動員された者たちはだれひとり、母親の素性を知らされていなかった。
とはいえ、貴族の女性ですら野外での出産があたりまえなのに、離宮に産所が設けられたということから、相当に身分が高い――おそらくは皇族の女性であろうことは、皆が暗黙のうちに察していた。
難産だった。
陣痛は深夜から始まったが朝になっても子は出てこず、一昼夜がすぎてようやく現れたのは赤子の尻だった。
立ち会った僧正は、母子に物の怪が取りついたからだと断じて、陰陽師や修験者たちに調伏を命じた。

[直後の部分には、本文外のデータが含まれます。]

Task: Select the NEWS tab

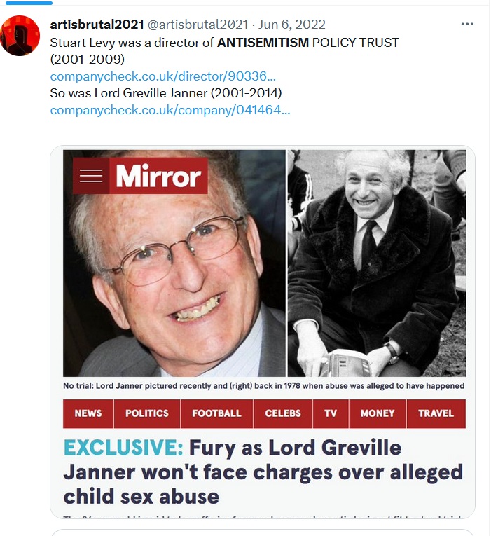Action: tap(88, 413)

やがて母親の絶叫があって、僧正がとりあげたのは、小ぶりな女児だった。
だが、それを最後に、沈黙が産所に訪れた。
母親は昏倒し、子も産声を上げなかった。
「八花殿のお子は、女子でした」
出産から数刻がすぎた宵の口になって、大鷦のもとに中務卿の住江親王が報告に訪れた。
逆子による難産の末に、赤子は僧正たちの処置で息を吹き返したが、母親はそのまま昏睡しているとのことだった。
大鷦は、頭を抱えた。
男子であれば、即座に出家させるつもりだった。女子となれば、いずれ白鳥王家の血を残すために必要となるかもしれない。だが、父親はまずまちがいなく、かの秋月皇子だ。緘口令は敷いているが、吉野の事件とその顛末は多くの臣下に知れ渡っているだろう。そんないわくつきの女子を、内親王の列に加えるのか……。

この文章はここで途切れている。